1967 startete sie mit dem ersten Band Die Welt der Drachen ihre Chronicles of Pern, die sie, teils zusammen mit ihrem Sohn Todd bis zu ihrem Tod 2011 fortführte. Die Reihe beschreitet den Grat zwischen Fantasy und Science-Fiction – auf dem mythischen Planeten Pern arbeiten Menschen und Drachen symbiotisch zusammen, um Pilzsporen, sogenannte Fäden, aus dem Weltall zu bekämpfen, die nur von Drachenfeuer vernichtet werden können.

Ihr wurde 1968 der Hugo- und 1969 der Nebula-Award verliehen, bei beiden Literaturpreisen war sie die erste Frau, die sie je erhielt.

1970 ließ McCaffrey sich scheiden und zog nach Wicklow in Irland, wo sie in einem Anwesen, das sie „Dragonhold under the Hill“ nannte, Rennpferde züchtete (und Steuern sparte, denn damals bot Irland Autor*innen Steuervorteile!).

Die Drachenreiter-Reihe umfasst mehr als zwanzig Bände, zum gleichen Universum, den Federated Sentient Planets, gehören außerdem der Gehirnschiff-Zyklus und die Ireta- und Kristall-Reihen, die jeweils noch in Trilogien oder Dilogien unterteilt sind. Aber damit sind wir noch lange nicht am Ende ihres Schaffens: Sie arbeitete, teils mit Ko-Autor*innen, an vier weiteren Erzähluniversen, schrieb Einzelromane und veröffentlichte in den Siebzigern und Achtzigern sogar einige Romanzen. Insgesamt kam die Vielschreiberin auf über einhundert Romane. Viele sind mittlerweile nicht mehr oder nur noch als eBook verfügbar, aber immerhin die Drachenreiter sind bei Heyne auch noch gedruckt lieferbar – damit ist McCaffrey ja beinahe schon eine Ausnahmeerscheinung unter den SF-Autorinnen ihrer Generation.

Empowerment von Protagonistinnen

Pern ist ein detailreich ausgearbeiteter Planet, der die Science-Fiction mit der Fantasy bekanntmacht – Echsen wurden genetisch zu Drachen verändert, um damit die Fäden zu bekämpfen, die vom Nachbarplaneten auf Pern herabregnen.
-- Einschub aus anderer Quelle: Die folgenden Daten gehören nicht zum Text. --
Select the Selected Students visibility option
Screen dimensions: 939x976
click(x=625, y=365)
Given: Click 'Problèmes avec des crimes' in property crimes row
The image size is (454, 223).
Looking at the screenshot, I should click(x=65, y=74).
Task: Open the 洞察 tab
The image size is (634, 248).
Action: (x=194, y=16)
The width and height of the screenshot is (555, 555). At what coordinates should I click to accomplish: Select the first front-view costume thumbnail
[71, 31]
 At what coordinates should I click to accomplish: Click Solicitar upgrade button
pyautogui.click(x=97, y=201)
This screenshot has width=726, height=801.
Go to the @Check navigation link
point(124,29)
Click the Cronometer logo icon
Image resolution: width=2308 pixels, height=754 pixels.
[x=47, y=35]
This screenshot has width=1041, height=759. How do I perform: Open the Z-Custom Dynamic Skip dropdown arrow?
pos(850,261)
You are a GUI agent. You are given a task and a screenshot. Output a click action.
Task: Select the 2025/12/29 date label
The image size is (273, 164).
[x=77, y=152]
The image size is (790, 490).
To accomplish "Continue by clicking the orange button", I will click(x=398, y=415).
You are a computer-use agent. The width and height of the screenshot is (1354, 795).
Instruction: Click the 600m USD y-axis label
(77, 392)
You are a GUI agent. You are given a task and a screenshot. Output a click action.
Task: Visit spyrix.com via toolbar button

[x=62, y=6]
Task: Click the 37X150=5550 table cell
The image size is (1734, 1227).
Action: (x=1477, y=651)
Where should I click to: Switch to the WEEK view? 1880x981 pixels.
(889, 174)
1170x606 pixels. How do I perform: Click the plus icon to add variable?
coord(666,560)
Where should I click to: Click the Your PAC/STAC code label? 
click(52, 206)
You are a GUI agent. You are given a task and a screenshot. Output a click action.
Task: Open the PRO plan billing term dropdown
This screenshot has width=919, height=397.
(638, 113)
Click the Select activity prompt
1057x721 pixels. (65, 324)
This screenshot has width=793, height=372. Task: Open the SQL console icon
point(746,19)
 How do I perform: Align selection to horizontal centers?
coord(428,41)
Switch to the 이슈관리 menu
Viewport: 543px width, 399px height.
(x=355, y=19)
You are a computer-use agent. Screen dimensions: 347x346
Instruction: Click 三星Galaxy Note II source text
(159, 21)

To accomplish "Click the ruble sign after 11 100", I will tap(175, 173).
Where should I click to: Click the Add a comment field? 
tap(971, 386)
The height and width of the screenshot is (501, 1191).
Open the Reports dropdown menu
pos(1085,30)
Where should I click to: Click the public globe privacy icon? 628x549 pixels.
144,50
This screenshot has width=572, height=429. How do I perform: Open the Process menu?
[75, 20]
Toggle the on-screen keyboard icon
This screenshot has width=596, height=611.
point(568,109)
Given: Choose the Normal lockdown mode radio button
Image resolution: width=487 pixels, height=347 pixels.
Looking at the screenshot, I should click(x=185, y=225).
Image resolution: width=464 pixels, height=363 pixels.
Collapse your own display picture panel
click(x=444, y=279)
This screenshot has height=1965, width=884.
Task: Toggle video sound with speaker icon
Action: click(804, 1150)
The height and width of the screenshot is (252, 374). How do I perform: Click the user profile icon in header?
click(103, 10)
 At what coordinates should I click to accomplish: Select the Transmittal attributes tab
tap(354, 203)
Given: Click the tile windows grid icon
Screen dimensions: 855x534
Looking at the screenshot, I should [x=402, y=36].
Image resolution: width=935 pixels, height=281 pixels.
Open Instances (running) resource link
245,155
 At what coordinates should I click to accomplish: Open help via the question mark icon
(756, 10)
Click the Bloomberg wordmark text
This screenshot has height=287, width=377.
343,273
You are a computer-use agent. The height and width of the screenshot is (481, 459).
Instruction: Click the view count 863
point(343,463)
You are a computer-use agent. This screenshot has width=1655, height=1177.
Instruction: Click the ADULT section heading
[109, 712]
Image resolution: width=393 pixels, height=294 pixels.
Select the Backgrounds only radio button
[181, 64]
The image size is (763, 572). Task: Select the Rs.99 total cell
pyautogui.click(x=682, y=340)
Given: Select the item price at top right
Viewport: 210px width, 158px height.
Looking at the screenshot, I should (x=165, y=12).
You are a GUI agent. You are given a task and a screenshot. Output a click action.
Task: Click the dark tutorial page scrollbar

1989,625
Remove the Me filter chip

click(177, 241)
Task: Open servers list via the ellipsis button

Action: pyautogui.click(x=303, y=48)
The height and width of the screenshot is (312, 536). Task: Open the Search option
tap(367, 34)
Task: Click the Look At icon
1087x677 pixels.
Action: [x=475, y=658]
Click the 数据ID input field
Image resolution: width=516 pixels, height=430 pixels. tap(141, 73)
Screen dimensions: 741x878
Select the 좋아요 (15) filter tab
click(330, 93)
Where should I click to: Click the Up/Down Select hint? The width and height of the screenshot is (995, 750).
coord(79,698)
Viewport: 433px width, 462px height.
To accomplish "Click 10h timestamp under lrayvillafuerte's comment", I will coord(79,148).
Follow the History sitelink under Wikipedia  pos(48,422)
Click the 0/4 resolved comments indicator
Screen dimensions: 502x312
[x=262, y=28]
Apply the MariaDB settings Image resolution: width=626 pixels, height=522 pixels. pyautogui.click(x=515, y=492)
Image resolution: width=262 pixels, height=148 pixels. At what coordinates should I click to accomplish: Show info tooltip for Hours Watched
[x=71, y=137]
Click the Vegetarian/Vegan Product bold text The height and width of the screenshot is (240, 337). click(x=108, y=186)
Drache und Reiter*in befinden sich in lebenslanger Symbiose, in der sie in Luftkämpfen gegen die Fäden antreten. McCaffreys schrieb zu LeGuins und Russ‘ Hoch-Zeit sich emanzipierende weibliche Figuren, die die Zwänge ihrer Gesellschaft überkommen, selbst wenn sie das zu Ausgestoßenen macht. McCaffrey offenbart dabei ihr Talent, Szenerien und Natur ebenso detailreich zu beschreiben wie die in der Prosa eher abstrakte Musik.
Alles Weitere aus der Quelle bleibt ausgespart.